# COSA PRODURRE
Per ciascuna affermazione stabilisci se concorda con l'estratto fornito, rispondendo sì o no e citando alla lettera le parole che lo decidono: (a) l'intervista è stata realizzata dal vice direttore di MIT Tech Review; (b) Kentaro Toyama insegna Computer Science all'università di Boston; (c) MIT Tech Review è un e-magazine dell'istituto tecnologico di Boston.

# ESTRATTO FORNITO
----
La
tecnologia come interazione concreta tra uomo e macchina, volta ad accrescere,
formare, migliorare, rendere più abili e fluide le nostre vite, averne un
impatto costruttivo. E’ questo il fil rouge dell’intervista realizzata di
recente dal vice direttore di MIT Tech Review (e-magazine del prestigioso
istituto tecnologico di Boston) al professor Kentaro Toyama, docente di
Computer Science all’università del Michigan e profondo conoscitore delle connotazioni
sociali derivanti dalla tecnologia.
----
# DATI GREZZI
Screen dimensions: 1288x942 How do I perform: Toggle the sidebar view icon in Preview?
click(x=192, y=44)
----
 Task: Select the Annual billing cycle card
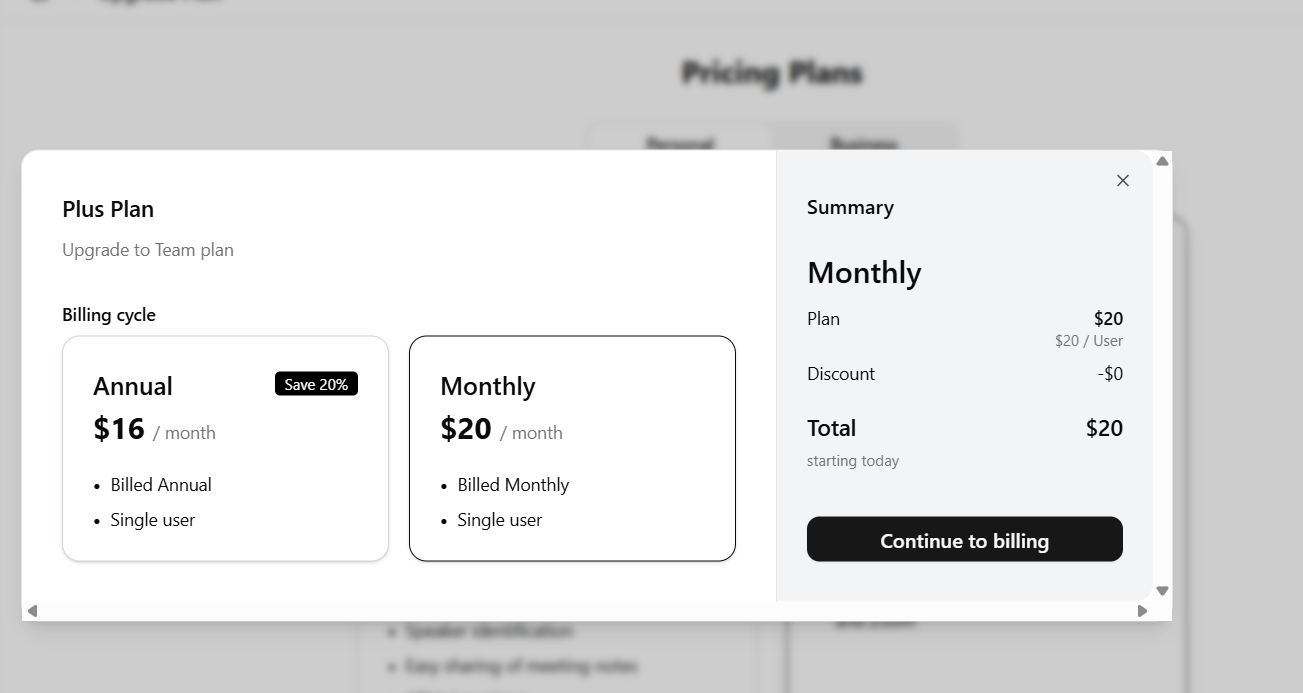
----
# LA RISPOSTA
(a) Sì: «realizzata di recente dal vice direttore di MIT Tech Review».
(b) No: «docente di Computer Science all’università del Michigan».
(c) Sì: «e-magazine del prestigioso istituto tecnologico di Boston».